♯31 日常で世界を変える(藤枝編)10月11日
チャリでいくか。それが俺の決意だった。そんなことしなくてもいいのに。いろんなことが脳裏によぎった。自分とは何なのだろうか?そんなことすらわからない。そんな俺が歩み出していた。午後3時。店内は所狭しと自転車が並んでいた。今まで見てきたことのない色や様々なデザインで俺を魅了させられた。その中でも、鮮やかな青色のなシンプルなデザインに目を取られた。その自転車に近づき、試しにまたがった。自分が想像していた以上にしっくりときた。
これが本物の自転車か。値段を見ると約15万。とてもじゃないけどフリーターが買うモノではない。俺は、自転車のハンドルを握り触り心地を確かめる。やっぱりいい。俺はいつのまにか目を輝かせながら、自転車に夢中になっていた。でも15万。そんな簡単に判断できるものではない。他の自転車にもひとつひとつ目を通してじっくり見ればいいものがあるじゃないかと思った。俺のお気に入りの自転車の横には、赤いスポーツバイクや白のマウンテンバイクなどたくさんある。その奥にもおしゃれなカゴ付きの自転車もあった。けど、自分にピンとくるかと言われるとそうではない。

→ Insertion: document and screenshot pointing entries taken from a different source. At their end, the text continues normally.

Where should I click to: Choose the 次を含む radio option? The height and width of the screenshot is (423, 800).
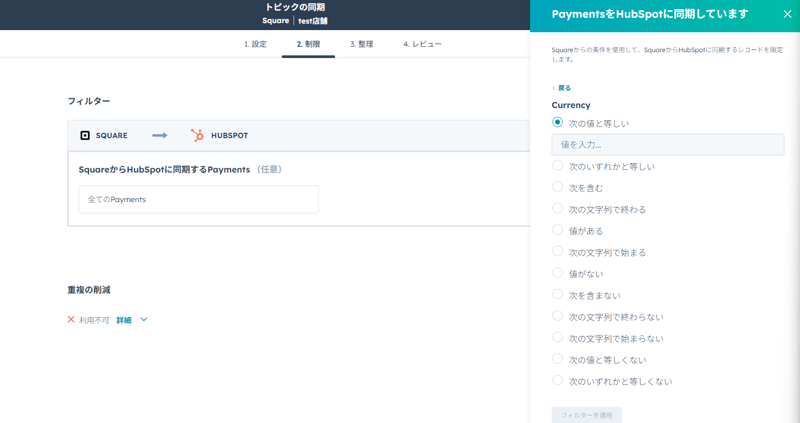558,187

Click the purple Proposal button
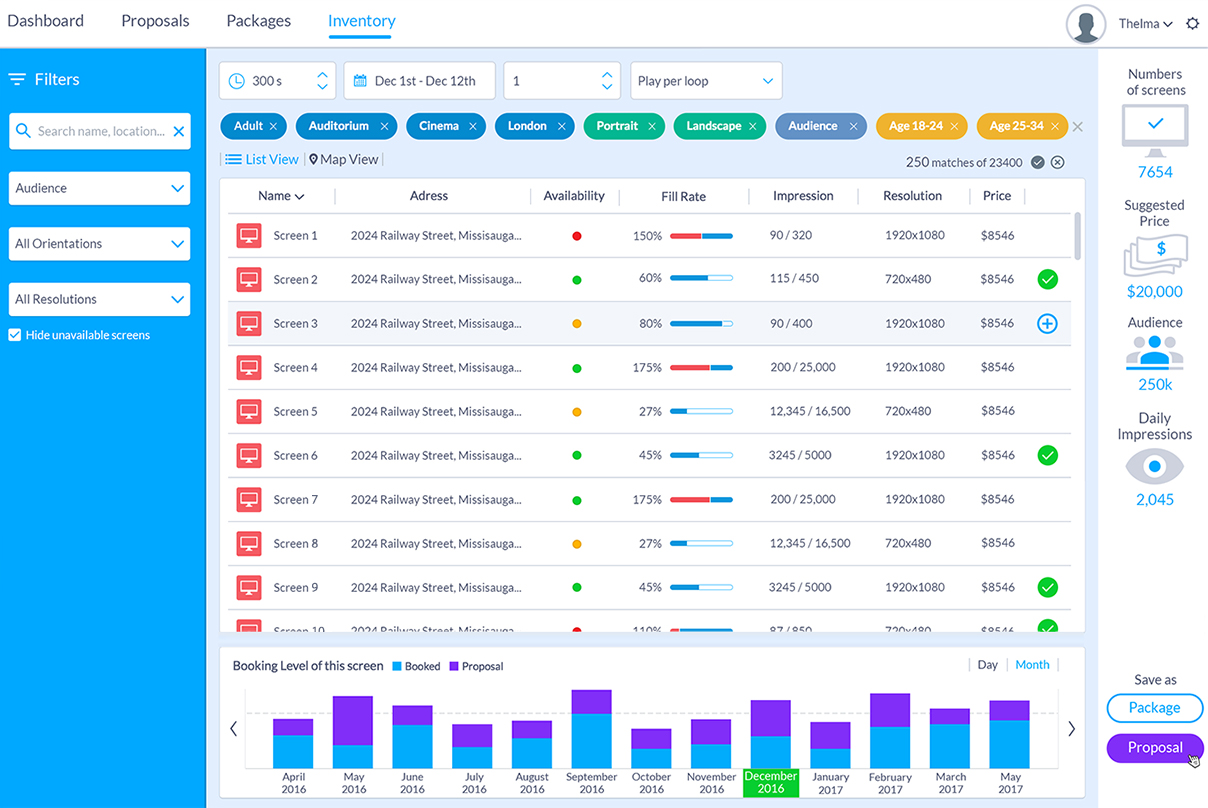coord(1155,748)
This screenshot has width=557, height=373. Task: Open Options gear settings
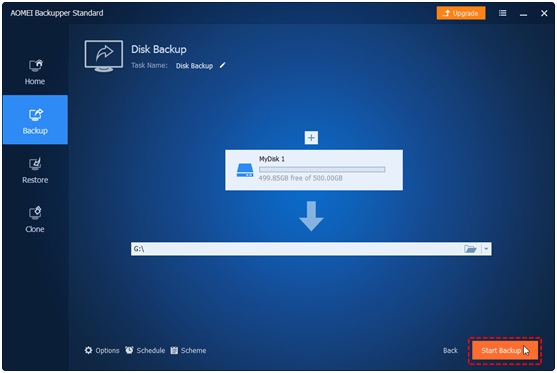coord(102,350)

やっぱりさっきのやつがいいとなってしまう。俺が迷っていることに気がついたのか、店主が後ろから「いいのありました?」と声をかけてきた。店長を見ると少し強面だった。一瞬、動揺したがすぐに切り替えて話しかけた。「あの、今度旅行行くんですけど、強くて安い初心者向けの自転車ってありますか?」店主はにっこり微笑んだ。「ここらへんかな」。店主の方には、俺がいいと思うのがない。ただ、とりあえず店主の説明は聞いておくしかなかった。ゆっくり頷いていたが、俺の心は見透かされていた。「本当に欲しいのはこれじゃろ?」。店長の指差す先には、さっきまで見ていた青色の自転車があった。すこし値ははるけど、この先ずっと乗れるいい自転車じゃよ。店長の声に耳を傾けた。しかし、15万は払えない。いくらいいからと言っても。
しょうがない。特別にサービスじゃ。店長はポケットからペンを取り出し値札に二重線をいれる。そして、その上から、10万と書きかえた。まさか、5万も安くなるなんて。いいんですか?俺の声にゆっくり頷いて反応する。申し訳ないです。俺は、頭をさげお礼を言った。どうやら、このバイクは店内でも人気商品のようで、今まで売ってこなかったそうだ。本当に乗りたい人に売ろうと決めていたみたいだった。